Sciopero Usb nei porti il 6 febbraio contro le armi
Proteste in programma a Genova, Trieste, Livorno, Ancona, Civitavecchia, Ravenna, Salerno, Bari, Crotone e Palermo, oltre ad altri scali in giro per il Mediterraneo
Il sindacato Usb Porti ha fatto sapere che, dall’assemblea di venerdì 23 gennaio a Genova, “riparte la lotta dei lavoratori e delle lavoratrici portuali contro la guerra e il traffico di armi: saranno almeno 21 i porti che si mobiliteranno in tutto il Mediterraneo per lo sciopero internazionale del prossimo 6 febbraio, mentre altri ancora se ne stanno aggiungendo”.
Il sindacato in una nota parla di “una data che non sarà un punto di arrivo, ma la partenza di una nuova stagione di lotta contro guerra, riarmo e imperialismo, dopo le mobilitazioni contro il traffico di armi e per la fine del genocidio in Palestina di quest’autunno “.

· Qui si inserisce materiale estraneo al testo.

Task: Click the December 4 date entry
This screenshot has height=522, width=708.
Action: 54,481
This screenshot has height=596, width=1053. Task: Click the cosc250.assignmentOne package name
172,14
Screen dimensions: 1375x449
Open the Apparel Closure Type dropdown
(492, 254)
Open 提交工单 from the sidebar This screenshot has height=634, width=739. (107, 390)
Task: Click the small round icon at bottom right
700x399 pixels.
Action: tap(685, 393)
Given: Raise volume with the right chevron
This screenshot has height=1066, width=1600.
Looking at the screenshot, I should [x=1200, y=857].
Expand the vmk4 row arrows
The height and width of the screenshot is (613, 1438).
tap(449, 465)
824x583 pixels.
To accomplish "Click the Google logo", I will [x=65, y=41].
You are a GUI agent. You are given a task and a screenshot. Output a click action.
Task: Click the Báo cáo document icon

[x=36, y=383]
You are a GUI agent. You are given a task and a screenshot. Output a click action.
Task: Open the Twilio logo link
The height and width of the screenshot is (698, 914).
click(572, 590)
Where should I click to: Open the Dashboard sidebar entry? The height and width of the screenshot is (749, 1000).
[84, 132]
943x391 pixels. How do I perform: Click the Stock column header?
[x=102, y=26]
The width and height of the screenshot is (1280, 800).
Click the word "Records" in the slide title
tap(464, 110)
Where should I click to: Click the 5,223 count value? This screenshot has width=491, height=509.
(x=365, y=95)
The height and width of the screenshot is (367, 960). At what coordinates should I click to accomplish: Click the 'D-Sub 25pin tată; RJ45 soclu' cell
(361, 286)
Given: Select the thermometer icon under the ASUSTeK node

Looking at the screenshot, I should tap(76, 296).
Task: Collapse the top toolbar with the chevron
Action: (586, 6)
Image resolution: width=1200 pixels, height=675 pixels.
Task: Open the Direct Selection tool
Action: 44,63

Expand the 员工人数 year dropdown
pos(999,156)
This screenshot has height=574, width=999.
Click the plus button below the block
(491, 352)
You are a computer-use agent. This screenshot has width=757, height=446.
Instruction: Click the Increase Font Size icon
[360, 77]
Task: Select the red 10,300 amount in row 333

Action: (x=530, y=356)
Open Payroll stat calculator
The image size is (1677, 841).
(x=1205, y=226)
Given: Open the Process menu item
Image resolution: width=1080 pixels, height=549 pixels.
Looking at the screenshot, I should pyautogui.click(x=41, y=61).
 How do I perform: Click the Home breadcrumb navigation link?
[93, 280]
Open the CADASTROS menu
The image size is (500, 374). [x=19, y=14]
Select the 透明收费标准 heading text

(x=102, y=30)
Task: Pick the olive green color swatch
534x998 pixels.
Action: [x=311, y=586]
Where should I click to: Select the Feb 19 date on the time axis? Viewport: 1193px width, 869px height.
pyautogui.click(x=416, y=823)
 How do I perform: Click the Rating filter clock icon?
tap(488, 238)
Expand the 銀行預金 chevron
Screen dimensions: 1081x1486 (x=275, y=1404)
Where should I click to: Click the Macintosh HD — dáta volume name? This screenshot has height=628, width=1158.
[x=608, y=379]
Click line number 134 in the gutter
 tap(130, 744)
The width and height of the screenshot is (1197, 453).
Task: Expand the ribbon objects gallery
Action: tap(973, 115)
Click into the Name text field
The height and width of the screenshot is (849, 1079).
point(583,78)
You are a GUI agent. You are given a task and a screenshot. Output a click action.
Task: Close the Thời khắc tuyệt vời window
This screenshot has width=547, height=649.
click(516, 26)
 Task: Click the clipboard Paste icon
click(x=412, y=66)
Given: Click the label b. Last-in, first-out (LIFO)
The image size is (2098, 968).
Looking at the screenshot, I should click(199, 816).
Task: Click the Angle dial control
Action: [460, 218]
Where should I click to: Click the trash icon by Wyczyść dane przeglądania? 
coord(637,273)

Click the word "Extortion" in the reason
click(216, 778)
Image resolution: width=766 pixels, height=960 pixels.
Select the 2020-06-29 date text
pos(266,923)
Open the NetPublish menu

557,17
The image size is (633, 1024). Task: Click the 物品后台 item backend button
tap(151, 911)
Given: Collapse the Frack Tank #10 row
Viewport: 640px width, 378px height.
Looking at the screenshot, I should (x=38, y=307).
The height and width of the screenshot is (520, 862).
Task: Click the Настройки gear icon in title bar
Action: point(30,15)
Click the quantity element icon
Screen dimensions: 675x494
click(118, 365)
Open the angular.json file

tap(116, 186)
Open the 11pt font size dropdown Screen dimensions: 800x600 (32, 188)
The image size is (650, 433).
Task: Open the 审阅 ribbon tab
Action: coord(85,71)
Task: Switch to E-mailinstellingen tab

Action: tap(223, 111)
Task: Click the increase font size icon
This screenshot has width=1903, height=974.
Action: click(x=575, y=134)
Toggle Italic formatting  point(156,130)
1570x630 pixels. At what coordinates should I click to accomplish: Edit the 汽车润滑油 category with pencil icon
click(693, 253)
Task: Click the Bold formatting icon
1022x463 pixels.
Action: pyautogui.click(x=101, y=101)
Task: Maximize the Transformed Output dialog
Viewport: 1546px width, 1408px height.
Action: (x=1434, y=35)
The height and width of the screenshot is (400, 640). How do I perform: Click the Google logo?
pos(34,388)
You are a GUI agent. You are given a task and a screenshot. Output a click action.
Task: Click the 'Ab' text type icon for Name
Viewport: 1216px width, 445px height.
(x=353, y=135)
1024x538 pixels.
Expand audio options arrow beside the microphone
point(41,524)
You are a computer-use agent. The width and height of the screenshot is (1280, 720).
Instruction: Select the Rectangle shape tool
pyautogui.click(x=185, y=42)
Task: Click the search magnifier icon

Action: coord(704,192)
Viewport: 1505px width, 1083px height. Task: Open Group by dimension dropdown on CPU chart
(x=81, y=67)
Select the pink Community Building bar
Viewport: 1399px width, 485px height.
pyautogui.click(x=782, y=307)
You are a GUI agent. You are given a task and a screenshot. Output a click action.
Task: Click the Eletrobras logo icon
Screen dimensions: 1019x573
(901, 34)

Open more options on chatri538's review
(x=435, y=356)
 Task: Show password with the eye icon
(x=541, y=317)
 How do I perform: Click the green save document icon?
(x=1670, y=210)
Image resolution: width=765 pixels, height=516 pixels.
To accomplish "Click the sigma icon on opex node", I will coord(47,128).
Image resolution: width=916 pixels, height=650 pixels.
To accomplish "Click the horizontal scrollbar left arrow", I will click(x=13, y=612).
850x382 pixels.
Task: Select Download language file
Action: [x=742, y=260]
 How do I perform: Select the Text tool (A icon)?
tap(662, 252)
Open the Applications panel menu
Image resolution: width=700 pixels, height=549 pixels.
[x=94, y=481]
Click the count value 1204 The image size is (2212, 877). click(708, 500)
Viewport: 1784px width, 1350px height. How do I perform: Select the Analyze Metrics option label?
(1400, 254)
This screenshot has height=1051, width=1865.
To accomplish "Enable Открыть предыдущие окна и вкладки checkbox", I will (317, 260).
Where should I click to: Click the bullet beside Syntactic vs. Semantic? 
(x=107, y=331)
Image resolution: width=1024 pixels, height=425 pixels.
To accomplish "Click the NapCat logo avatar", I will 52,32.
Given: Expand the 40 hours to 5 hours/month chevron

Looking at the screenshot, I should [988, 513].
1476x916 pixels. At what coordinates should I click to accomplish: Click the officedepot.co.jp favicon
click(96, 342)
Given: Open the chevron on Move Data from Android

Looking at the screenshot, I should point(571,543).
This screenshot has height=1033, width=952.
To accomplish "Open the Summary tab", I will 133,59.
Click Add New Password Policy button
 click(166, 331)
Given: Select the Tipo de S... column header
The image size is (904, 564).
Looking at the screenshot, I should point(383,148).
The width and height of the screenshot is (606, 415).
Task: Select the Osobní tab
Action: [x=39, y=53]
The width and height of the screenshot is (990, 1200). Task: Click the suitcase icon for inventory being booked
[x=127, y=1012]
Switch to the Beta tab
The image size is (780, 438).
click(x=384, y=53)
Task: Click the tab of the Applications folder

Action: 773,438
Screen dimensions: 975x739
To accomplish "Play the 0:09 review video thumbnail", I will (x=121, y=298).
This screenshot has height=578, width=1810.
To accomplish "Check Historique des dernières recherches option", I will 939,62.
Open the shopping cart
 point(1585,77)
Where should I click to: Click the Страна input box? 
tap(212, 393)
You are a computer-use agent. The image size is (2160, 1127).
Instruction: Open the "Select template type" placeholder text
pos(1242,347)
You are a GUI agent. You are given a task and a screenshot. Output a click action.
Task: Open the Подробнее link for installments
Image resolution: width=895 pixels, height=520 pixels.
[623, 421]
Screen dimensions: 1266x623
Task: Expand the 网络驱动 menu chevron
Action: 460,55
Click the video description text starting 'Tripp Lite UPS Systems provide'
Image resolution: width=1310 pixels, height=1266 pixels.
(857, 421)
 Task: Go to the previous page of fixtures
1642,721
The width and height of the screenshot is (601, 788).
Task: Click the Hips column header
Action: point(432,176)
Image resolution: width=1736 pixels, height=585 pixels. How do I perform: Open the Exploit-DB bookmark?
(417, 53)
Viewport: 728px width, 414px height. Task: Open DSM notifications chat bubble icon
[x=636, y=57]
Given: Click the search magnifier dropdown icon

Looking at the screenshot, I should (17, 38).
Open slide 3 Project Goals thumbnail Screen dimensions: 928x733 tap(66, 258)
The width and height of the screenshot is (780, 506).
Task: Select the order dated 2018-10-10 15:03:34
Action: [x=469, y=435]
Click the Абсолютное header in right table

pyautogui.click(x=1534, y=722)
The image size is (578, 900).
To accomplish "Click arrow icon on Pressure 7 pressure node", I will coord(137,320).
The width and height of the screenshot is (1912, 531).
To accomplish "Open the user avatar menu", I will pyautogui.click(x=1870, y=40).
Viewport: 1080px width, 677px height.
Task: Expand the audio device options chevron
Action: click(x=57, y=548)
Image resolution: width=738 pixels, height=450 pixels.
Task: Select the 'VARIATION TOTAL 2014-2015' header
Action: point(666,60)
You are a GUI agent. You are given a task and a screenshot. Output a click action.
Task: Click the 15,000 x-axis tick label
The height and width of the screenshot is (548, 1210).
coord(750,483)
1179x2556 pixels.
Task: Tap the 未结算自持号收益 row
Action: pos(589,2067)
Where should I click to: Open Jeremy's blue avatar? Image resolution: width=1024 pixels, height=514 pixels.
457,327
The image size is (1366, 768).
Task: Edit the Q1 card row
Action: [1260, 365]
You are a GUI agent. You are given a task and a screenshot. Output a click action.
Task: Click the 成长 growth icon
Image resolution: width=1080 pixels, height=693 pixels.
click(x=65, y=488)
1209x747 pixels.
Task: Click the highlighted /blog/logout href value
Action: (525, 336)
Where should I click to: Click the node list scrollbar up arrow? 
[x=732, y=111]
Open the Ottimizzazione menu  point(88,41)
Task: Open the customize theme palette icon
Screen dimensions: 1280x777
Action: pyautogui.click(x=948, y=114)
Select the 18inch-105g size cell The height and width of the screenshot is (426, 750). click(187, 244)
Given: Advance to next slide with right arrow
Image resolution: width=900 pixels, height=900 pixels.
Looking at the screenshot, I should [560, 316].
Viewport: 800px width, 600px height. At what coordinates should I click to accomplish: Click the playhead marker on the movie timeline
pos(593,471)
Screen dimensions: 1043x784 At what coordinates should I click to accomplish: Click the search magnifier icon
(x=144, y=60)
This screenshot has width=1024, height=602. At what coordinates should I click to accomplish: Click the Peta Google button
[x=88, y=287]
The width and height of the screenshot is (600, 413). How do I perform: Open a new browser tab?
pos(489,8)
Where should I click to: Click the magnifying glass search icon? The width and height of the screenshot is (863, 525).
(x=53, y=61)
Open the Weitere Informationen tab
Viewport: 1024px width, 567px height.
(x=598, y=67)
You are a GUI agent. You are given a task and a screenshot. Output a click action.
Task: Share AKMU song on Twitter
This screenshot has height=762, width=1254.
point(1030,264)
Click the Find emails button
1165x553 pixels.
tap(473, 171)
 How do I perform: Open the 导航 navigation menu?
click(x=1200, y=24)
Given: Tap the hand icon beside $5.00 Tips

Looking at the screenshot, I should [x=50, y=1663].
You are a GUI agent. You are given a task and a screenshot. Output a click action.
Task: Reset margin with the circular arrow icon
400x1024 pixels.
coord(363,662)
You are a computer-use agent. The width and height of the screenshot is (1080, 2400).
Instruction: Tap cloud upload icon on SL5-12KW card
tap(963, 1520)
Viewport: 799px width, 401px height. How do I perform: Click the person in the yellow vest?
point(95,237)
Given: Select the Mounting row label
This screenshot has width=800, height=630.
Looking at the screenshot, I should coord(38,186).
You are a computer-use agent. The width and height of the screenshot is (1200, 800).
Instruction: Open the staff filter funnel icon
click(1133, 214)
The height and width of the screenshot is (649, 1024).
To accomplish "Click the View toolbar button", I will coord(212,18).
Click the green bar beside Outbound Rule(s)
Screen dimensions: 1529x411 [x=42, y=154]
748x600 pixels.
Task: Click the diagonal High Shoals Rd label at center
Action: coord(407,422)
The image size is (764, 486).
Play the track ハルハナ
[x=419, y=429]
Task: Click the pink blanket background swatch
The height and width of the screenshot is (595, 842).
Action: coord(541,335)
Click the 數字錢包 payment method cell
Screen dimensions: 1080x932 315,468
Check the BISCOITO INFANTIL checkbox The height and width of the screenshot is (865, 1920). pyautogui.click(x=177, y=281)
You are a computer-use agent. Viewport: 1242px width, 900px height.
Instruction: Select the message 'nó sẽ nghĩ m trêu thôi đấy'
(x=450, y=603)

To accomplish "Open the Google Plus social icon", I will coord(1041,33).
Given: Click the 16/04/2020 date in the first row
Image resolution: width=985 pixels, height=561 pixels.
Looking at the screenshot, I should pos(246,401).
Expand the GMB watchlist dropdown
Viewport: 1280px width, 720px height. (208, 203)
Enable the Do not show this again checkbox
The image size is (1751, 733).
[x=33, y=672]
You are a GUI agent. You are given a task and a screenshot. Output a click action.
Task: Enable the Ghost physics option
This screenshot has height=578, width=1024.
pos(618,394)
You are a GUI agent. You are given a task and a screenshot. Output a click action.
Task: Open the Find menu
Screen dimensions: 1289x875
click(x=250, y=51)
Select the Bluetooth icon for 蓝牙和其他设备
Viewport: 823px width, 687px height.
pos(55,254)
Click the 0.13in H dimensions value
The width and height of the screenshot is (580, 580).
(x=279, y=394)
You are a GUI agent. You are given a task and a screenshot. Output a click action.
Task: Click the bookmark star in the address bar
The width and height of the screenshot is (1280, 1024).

Lo sciopero internazionale verrà presentato il prossimo 27 gennaio dalla stessa Usb insieme ad altre organizzazioni promotrici. “Alla giornata aderiranno alcuni dei principali scali del Mediterraneo come il Pireo, Bilbao, Tangeri e Antalya; in Italia – conclude il sindacato – ad oggi hanno dato adesione i porti di Genova, Trieste, Livorno, Ancona, Civitavecchia, Ravenna, Salerno, Bari, Crotone e Palermo, ma altri ancora si stanno facendo avanti”.